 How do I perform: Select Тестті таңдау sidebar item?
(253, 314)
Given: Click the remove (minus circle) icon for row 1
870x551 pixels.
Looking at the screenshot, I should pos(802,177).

Task to carry out –
Where a line contains "Given: Click the", begin there and output each line through the end of the data above, exactly; give no other lines.

Answer to this exercise –
Given: Click the remove (minus circle) icon for row 1
870x551 pixels.
Looking at the screenshot, I should pos(802,177).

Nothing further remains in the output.